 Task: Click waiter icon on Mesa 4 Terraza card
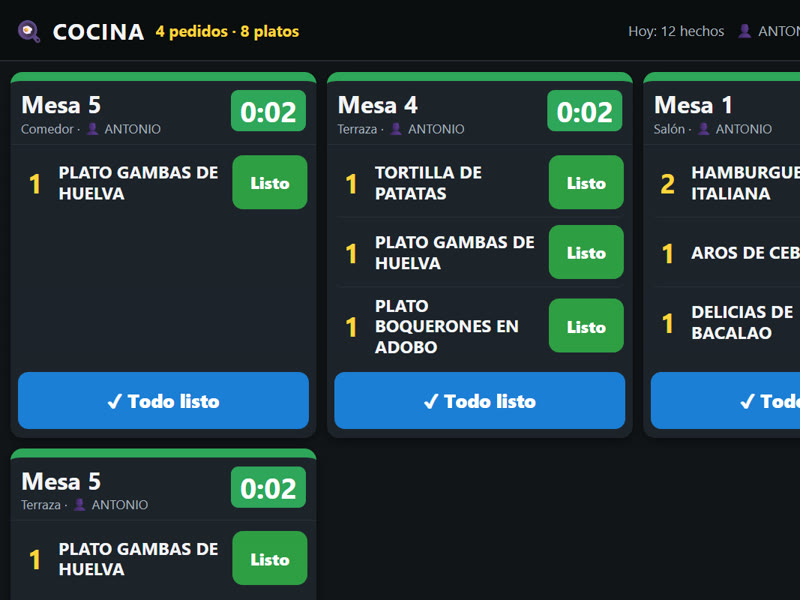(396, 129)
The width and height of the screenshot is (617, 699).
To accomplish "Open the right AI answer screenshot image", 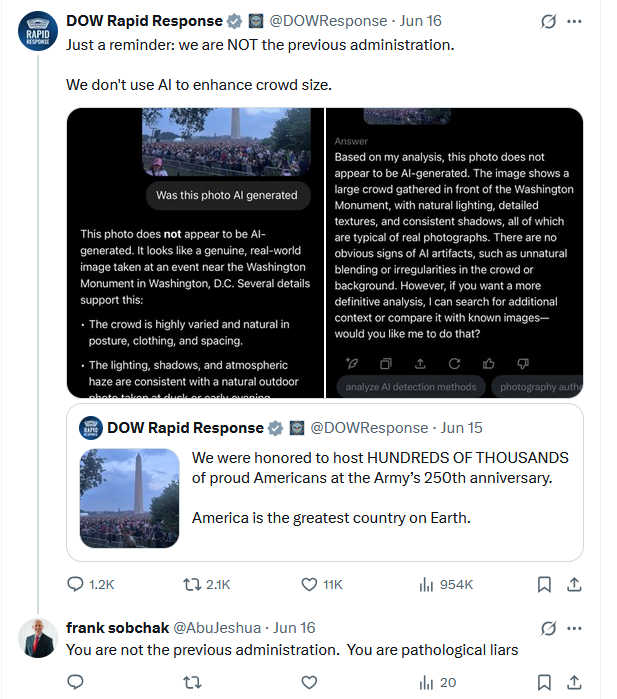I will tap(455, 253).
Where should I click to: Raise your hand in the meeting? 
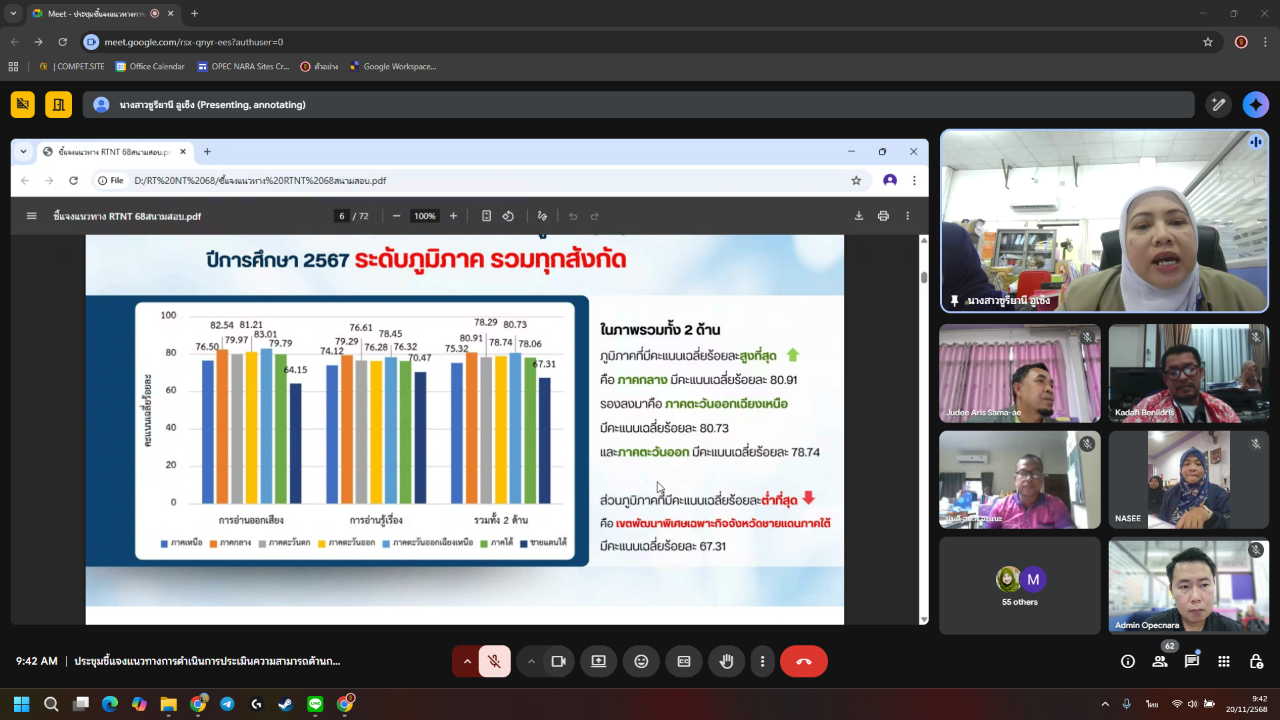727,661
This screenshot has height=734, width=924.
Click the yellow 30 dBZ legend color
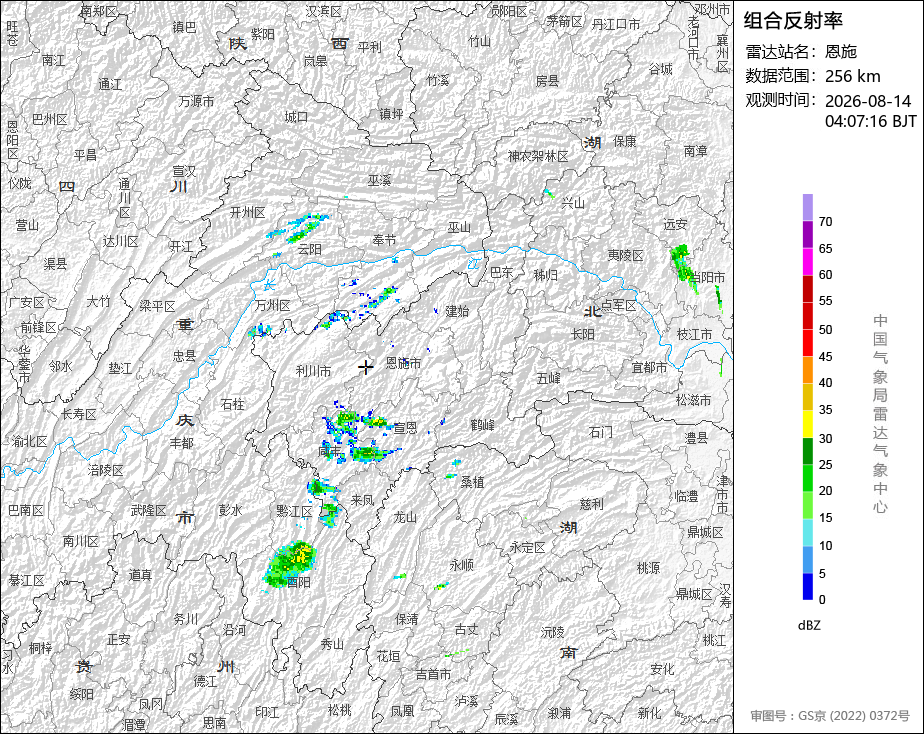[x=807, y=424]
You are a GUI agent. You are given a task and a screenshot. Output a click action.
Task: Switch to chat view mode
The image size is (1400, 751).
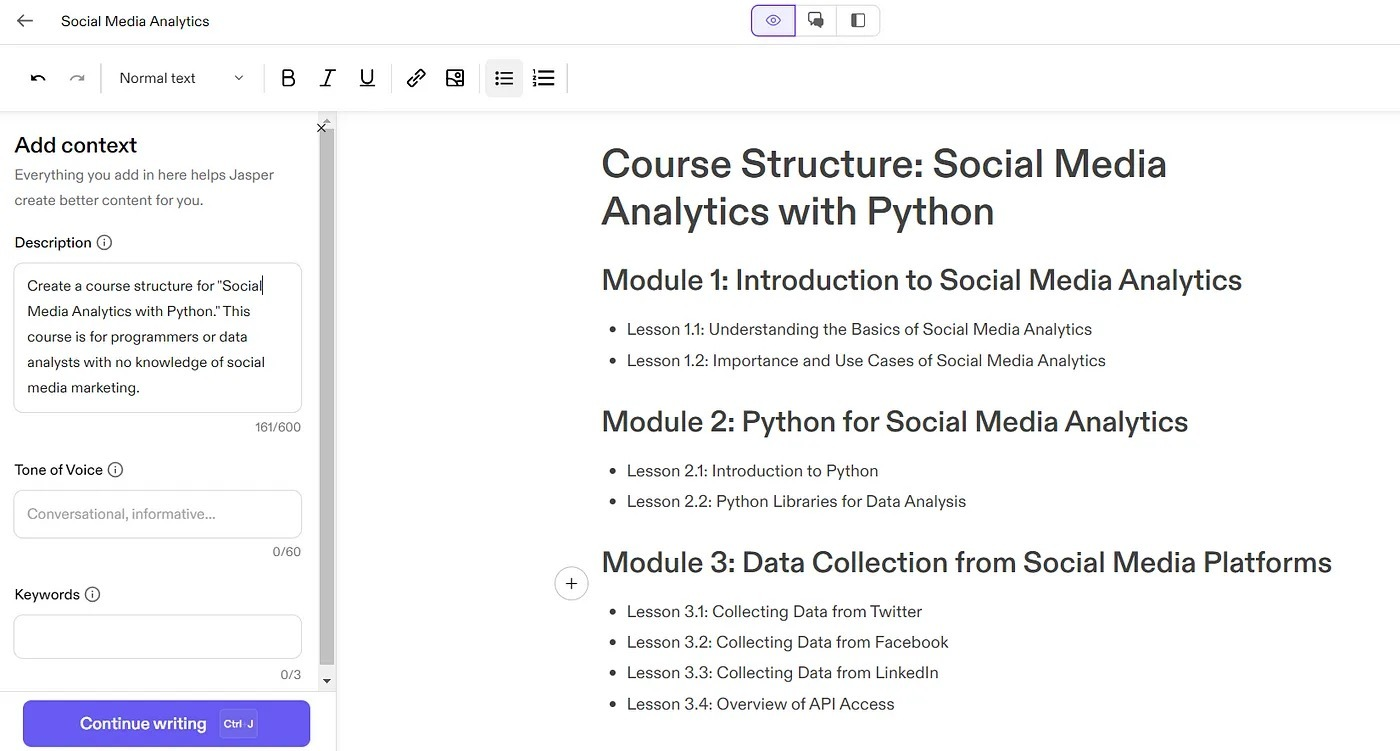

# # # #

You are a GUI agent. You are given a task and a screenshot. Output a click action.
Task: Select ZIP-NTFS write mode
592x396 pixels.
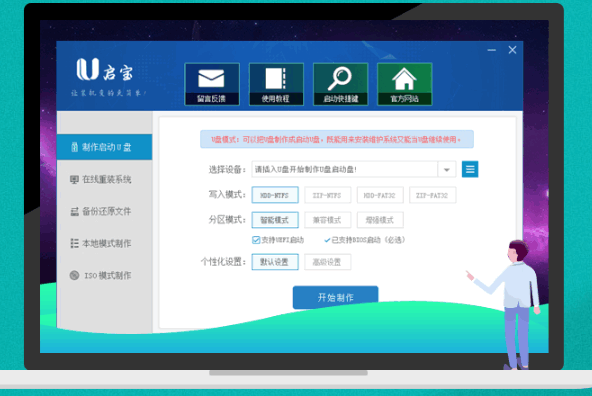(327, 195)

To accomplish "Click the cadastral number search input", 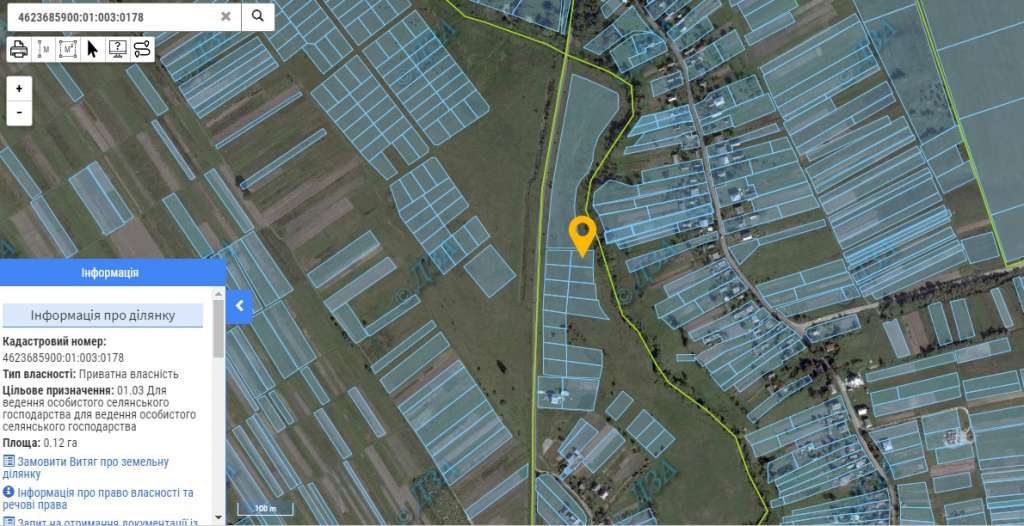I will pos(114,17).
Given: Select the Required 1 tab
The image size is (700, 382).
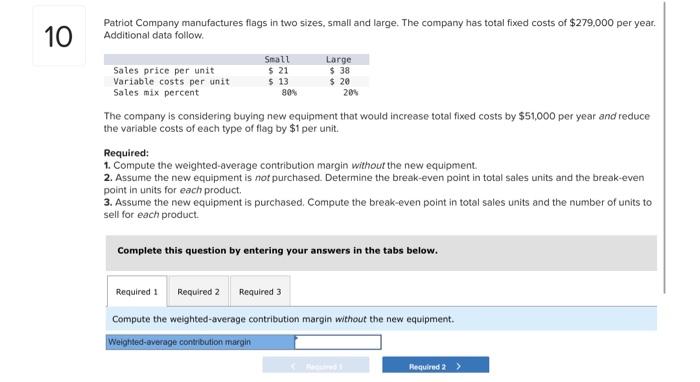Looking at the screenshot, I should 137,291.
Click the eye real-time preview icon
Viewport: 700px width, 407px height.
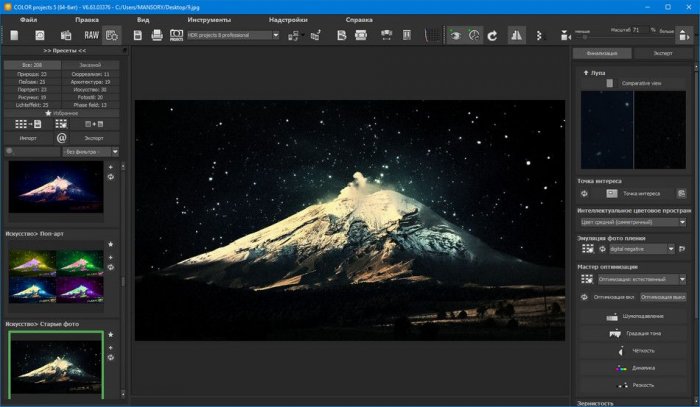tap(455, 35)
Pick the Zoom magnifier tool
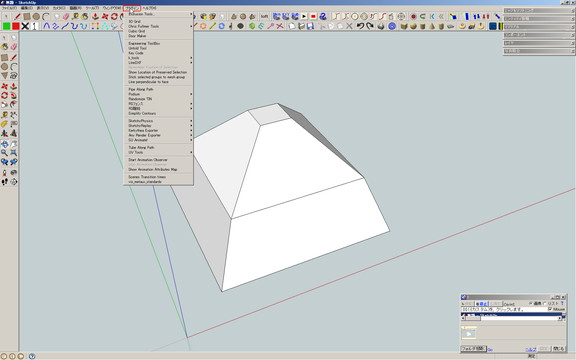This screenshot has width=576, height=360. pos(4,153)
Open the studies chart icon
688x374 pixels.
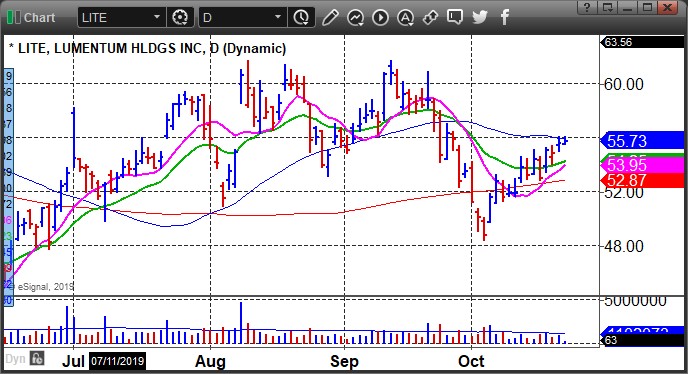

# # # #

YOUR TASK ▸ Rewrite the entries between the lines containing "This screenshot has height=734, width=924." and "The image size is (1400, 751).", inclusive, replacing "yellow" with "green" and leaving everything else unchanged. Omit the pictures from your answer.

RESULT OF THE TASK ▸
This screenshot has height=734, width=924.
Click the green 30 dBZ legend color
[x=807, y=424]
You are a GUI agent. You are given a task and a screenshot. Output a click action.
Task: Switch to chat view mode
The image size is (1400, 751).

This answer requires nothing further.